IN THE SUPREME COURT OF INDIA

BENCH: P.P. Naolekar

ARBITRATION  APPLICATION NO. 8 OF 2005 

AND 

ARBITRATION APPLICATION NO. 9 OF 2005

DATE OF JUDGMENT: 28/04/2006 

Head Note:-

Arbitration and Conciliation Act, 1996 - Section 15 and 11(6) & (12) - Appointment of substitute arbitrator - Refusal of named person to act as arbitrator - Permissibility of  - Refusal of named arbitrator to act as arbitrator does not extinguish arbitration agreement. Appointment of substitute arbitrator shall be made by court, unless bar of appointment of any other arbitrator except named arbitrator is specifically provided for in arbitration clause/agreement. 
Arbitration and Conciliation Act, 1996 - Sick Industrial Companies (Special Provisions) Act, 1985 - Section 22 - Proceeding in arbitration is neither a suit under sub-section (1) of Section 22 of SICA nor the proceedings thereunder and, therefore, there is no prohibition under Section 22 of SICA to take up the arbitration proceedings to adjudicate the liability of the parties to the arbitration proceedings.

O R D E R 

These applications have been filed by the applicant under Section 11(6)(c) of the Arbitration and Conciliation Act, 1996 (hereinafter referred to as "the Act") to seek appointment of an arbitrator in view of the inability expressed by Mr. Manabu Nonoguchi to act as an arbitrator. The prayer made in the applications is to appoint a suitable person to act as the sole arbitrator in place of the nominated arbitrator under Clause 6 of the Deed of Reserve and Charge of Property dated 22nd February, 2002 (for short "the Deed") and to refer the disputes between the parties to him. The arbitration applications have been filed in the following facts and circumstances. As alleged in the applications, on 7th June, 2001, the applicant entered into a hire purchase agreement titled "Contract of Sale" No. QAC-3372(R) for sale/purchase of 5 sets in 2 lots of Murata No. 7-V Mach-coner automatic cone winder magazine type 60 drums on deferred payment terms. The applicant exported the machinery in two lots. The first shipment (2 sets) was made on 10th July, 2001 under Invoice No. 6321 and the second shipment (2 sets) was made on 5th October, 2001 under Invoice No. 6364. The dispute is in regard to these shipments. In pursuance of the agreement, the physical custody of the machines was handed over to the respondent which was accepted by it. However, the title did not pass, as it was due to pass only on payment of the last hire purchase instalment as envisaged under the agreement. The agreement was approved by the Reserve Bank of India vide approval No. FCB/CO/2001/747. The respondent after paying the first two instalments towards the shipments, did not pay the next two instalments and, therefore, as envisaged in the agreement the respondent became liable to return the custody and possession of the machinery to the applicant. Clause 6 of the Deed provides as under:

"In case of any dispute, difference or issues arising under or in any manner concerning or in connection with this Deed, the same shall be resolved by arbitration by Mr. Manabu Nonoguchi, Area Manager, Sales Department, Murata Machinery Ltd., Textile Machinery Department, 3rd Floor, Osaka Green Building, 2-6-26, Kitahama, Chuo-ku, Osaka 5410041, Japan, on principles of equity and good conscience (ex equo et bono), whose award shall be final and binding." 

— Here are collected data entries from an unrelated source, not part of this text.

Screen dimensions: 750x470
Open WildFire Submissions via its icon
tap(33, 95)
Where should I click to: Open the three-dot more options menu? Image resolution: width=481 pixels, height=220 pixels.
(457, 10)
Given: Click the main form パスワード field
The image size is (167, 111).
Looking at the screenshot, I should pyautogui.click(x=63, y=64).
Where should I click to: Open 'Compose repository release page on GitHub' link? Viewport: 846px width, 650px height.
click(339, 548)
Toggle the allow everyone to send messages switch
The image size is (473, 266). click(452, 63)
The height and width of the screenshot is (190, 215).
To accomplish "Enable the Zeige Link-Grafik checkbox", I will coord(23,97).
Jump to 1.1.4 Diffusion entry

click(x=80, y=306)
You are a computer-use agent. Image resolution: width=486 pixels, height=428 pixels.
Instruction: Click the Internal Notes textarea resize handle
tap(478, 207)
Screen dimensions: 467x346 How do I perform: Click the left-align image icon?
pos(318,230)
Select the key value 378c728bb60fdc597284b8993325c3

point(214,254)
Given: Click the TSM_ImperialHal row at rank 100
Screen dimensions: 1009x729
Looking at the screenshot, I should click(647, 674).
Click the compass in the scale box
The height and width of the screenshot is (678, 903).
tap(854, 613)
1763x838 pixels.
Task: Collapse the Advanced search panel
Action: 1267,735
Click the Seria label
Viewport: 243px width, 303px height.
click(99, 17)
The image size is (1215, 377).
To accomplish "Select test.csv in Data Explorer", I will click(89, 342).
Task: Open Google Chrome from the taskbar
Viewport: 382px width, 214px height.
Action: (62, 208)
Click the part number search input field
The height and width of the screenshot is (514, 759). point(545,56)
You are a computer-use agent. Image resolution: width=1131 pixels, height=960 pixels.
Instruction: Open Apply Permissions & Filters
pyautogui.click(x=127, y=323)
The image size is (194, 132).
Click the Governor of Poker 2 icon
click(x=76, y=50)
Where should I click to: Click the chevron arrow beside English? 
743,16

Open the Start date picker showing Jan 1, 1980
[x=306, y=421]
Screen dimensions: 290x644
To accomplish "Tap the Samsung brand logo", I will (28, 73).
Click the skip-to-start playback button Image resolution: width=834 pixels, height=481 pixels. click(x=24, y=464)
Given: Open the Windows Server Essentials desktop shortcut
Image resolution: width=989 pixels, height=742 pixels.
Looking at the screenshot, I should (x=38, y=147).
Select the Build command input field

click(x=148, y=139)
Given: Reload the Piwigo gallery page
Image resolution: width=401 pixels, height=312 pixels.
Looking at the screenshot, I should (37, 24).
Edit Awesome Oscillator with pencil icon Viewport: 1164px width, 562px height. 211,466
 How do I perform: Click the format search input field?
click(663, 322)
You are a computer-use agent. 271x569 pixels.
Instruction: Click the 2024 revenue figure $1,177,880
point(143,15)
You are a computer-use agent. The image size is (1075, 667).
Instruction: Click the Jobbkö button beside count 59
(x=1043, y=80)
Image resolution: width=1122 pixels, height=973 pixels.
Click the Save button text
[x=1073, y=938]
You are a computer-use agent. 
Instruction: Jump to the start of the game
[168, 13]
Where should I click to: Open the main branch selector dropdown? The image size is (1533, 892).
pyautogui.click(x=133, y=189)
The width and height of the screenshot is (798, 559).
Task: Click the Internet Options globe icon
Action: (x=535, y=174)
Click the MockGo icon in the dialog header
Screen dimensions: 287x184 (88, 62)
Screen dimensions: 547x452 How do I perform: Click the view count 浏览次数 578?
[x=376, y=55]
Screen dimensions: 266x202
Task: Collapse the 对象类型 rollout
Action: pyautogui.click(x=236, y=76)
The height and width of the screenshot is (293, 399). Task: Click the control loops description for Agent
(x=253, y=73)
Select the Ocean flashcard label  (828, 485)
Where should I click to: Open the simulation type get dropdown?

Vide letter dated 19th June, 2003, the nominated arbitrator Mr. Manabu Nonoguchi has expressed his inability to discharge his role as arbitrator and left it for the parties to take steps to fill up the vacancy as and when the need arises. On 20th June, 2003, the applicant served a notice of demand under Section 434(1)(a) of the Companies Act for winding up on the respondent. In reply to the said notice of demand, the respondent informed on 10th July, 2003 that it had made a reference to the Board for Industrial and Financial Reconstruction (BIFR) and had also taken the stand that the machines were defective. Thereafter, the applicant filed an application dated 4th August, 2003 before the BIFR for recovery of its unpaid dues and sought impleadment and interim receivership. The applicant sent a notice of demand and arbitration dated 10th December, 2004 to the respondent for return of physical custody and possession of the machines which has not been complied with. As per the applicant, the dispute between the parties is arbitrable and since the title in the hire purchased machines has always been and is with the applicant the machines are not the assets or property of the company so as to be under the purview of the BIFR. The applicant submitted that no other petition under Section 11(6) of the Act in respect of the arbitration clause has been filed or is pending in any other court and since the present applications relate to an international commercial arbitration, the applicant being a body corporate incorporated outside India, the applicant is moving the applications under Section 11(6)(c) of the Act. The applicant prayed for relief as mentioned hereinabove. 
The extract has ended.